In this way, we point out the fact that imagination, creativity, is like magic. It makes something out of nothing, essentially. The mind is that powerful. It goes beyond the real. It is constructive, and is its own sort of knowledge. It is a skill. Unlike our hands that operate in the physical real world to tie shoe laces, our minds operate beyond it. Our minds do things to first build possibilities, play with them, and often then organize the thoughts to get them executed in the real world like architecture. Our minds are the genesis of the real.
When you see that this is true, for yourself, that you are in fact creative and imaginative, you might also realize something of quintessential importance about knowledge. To “know” something is to grasp it with full conceptual understanding, a sort of spanning of the attention across some idea and an absorption, an acceptance of it. This means the imagination must be engaged, that capacity for making something out of nothing, giving it form and significance, whatever the concept or symbol might be, and letting it come to roost permanently in our minds, a solidity out of the nothing.

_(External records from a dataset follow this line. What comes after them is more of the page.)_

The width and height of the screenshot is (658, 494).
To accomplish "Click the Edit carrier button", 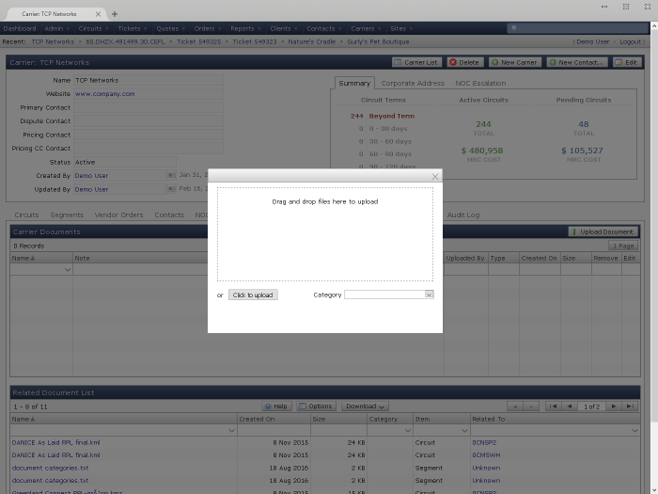I will click(625, 62).
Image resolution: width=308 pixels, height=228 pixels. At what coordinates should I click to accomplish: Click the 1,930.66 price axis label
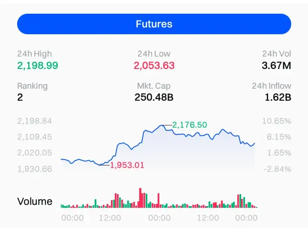coord(35,169)
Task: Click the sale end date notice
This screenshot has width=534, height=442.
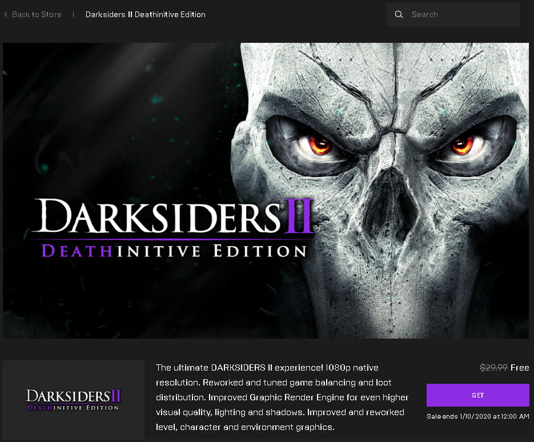Action: point(477,416)
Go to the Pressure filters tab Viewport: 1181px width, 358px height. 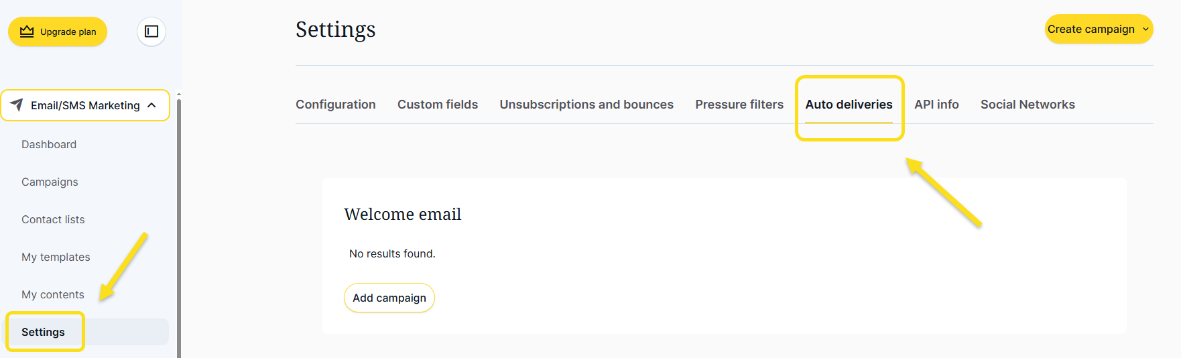coord(739,105)
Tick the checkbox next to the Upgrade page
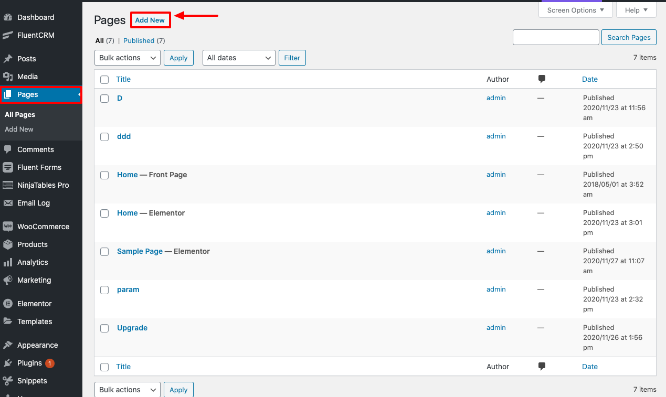The image size is (666, 397). [x=104, y=328]
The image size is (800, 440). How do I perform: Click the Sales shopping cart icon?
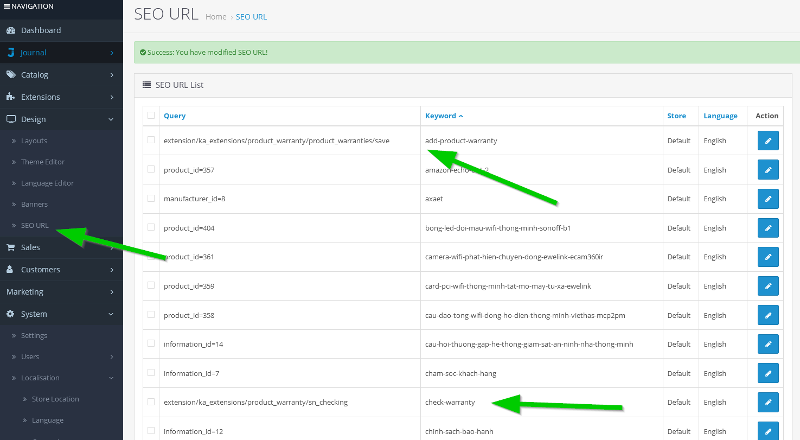click(x=10, y=247)
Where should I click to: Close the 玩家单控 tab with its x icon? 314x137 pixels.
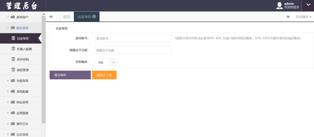[x=94, y=17]
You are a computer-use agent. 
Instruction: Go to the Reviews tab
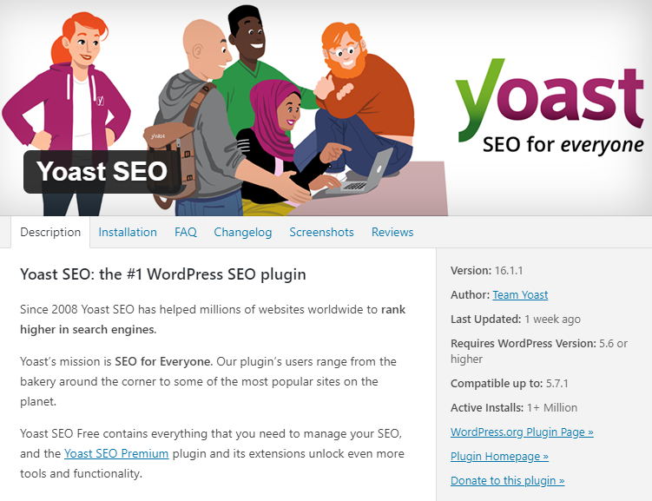click(x=392, y=232)
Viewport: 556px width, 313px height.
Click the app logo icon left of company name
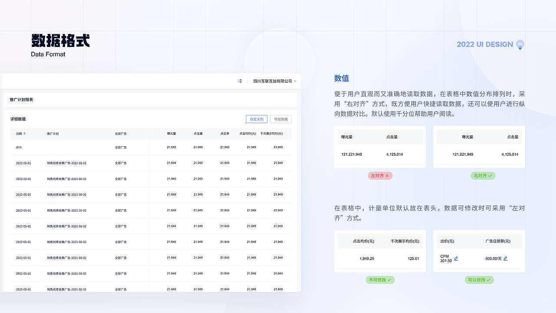pyautogui.click(x=239, y=81)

In other words, to “know” some fact or symbol at all we must at some level, create the concept ourselves.
This logically means we already have the capacity for that distillation of the concept, it is already in us.
Perhaps what this really means, down underneath the facts being taught by any teacher or courseware, is that “knowing” is the root capacity of any mind, an already inherent ability. It means we already “know” and facts are just placed on this foundation. This is a reverse of what we think is happening, obviously. But it bears some consideration, this idea that we are born already knowing just about everything. Across all of humanity every teenager certainly knows everything, don’t they? It’s something to think about.
In fact, many life-forms in the animal kingdom are born with habits and observable knowledge without ever reading a book. There is an apparent species-wide pre-encoded knowledge. Why not something on a far greater scale for humans, with some sentience far exceeding animals?
What great gains could be had if we all believed that teaching facts and observations and extrapolations, is not a transfer but an uncovering, on a certain level. All knowledge is already there, in the learner. It just has to be coaxed to the surface.
What’s fun and perhaps revolutionary for learning about this idea is this:
If we believe students already “know,” and we are just helping them find that they do, all elements of right versus wrong take flight. They are already right, we as educators and parents are merely hand-holders and encouragers of their brilliance. A low grade or low mark merely means the learner hasn’t found what they already know, but it’s somewhere in their cosmic consciousness, waiting.
Let’s have a grand experiment in not killing creativity. Let’s start with this lovely idea that every student already knows everything from all of time and any future. Let’s play pretend.
When we do, our manner of teaching might just transform all learning, and our software systems commensurately evolve for uncovering the “know” already there.